Recep Tayyip Erdoğan
Erdoğan ist seit 2014 Präsident und war zuvor elf Jahre lang Ministerpräsident. Er ist ein sozialer Konservativer, der die Türkei von der EU-Integration weggeführt hat, während er im eigenen Land eine gemäßigte islamistische Politik fördert.

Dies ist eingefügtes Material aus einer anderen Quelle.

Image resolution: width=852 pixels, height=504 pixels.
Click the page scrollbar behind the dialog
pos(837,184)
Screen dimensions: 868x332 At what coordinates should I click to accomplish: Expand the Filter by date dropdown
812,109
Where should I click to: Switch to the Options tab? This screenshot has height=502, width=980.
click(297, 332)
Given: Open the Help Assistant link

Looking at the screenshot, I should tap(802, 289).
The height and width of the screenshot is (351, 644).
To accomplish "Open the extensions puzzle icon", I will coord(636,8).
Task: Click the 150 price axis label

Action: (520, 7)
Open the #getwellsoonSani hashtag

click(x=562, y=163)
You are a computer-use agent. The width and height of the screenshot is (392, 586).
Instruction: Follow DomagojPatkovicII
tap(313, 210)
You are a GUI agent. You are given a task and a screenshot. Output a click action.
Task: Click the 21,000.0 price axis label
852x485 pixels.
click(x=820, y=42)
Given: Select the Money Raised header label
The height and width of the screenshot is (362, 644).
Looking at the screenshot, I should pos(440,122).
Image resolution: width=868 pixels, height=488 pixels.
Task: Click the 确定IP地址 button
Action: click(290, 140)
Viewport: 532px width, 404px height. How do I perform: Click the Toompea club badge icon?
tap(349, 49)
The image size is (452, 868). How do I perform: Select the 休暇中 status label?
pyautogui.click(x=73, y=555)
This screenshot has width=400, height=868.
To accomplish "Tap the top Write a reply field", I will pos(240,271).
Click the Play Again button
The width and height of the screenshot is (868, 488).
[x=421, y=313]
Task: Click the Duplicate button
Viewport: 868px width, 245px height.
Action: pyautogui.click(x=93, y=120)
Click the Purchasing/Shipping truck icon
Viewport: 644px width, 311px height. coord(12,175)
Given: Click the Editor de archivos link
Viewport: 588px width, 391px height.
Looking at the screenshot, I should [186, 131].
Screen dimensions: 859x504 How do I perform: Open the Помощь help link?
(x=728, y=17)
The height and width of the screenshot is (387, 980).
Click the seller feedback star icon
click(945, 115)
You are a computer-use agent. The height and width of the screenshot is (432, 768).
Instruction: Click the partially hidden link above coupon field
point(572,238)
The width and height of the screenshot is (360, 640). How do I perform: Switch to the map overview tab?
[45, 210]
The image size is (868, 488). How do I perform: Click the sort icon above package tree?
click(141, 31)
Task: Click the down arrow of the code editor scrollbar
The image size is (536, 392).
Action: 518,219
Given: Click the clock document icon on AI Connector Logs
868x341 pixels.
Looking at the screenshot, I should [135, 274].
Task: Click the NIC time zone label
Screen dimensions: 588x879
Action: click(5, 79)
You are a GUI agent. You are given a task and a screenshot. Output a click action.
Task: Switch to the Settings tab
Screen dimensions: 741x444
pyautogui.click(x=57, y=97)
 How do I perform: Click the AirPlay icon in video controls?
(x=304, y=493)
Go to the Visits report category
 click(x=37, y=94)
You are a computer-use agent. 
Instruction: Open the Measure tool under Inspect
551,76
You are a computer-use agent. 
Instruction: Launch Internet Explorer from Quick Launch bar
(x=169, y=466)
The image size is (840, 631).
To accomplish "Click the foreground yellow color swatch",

Nachdem Erdoğan im Jahr 2016 einen Putschversuch einer Fraktion des türkischen Militärs vereitelt hatte, stärkte er im darauffolgenden Jahr mit einem Paket von Verfassungsreformen die Macht des Präsidenten drastisch.
Der 69-Jährige ist Gründer und Vorsitzender der Partei für Gerechtigkeit und Entwicklung (AKP), die derzeit die größte Fraktion im Parlament bildet.
Kılıçdaroğlu, Erdoğans größer Herausforderer, ist ein 74-jähriger ehemaliger Beamter, der die Republikanische Volkspartei (CHP) anführt. Er hat versprochen, die Befugnisse des Präsidenten zu beschneiden und die Türkei zu einem parlamentarischen System mit einem Premierminister an der Spitze zu führen. Gleichzeitig will er die von der EU geforderten Justiz- und Menschenrechtsreformen umsetzen.
Seine Partei CHP ist derzeit die zweitstärkste im Parlament.
Außenseiter-Kandidaten
Zwei weitere Kandidaten bewerben sich um das Präsidentenamt. Sinan Oğan ist ein Akademiker und ein rechter Nationalist, der versprochen hat, syrische Flüchtlinge abzuschieben. Obwohl er früher Mitglied der mit Erdoğan verbündeten Partei der Nationalistischen Bewegung (MHP) war, kandidiert Ogan als Unabhängiger.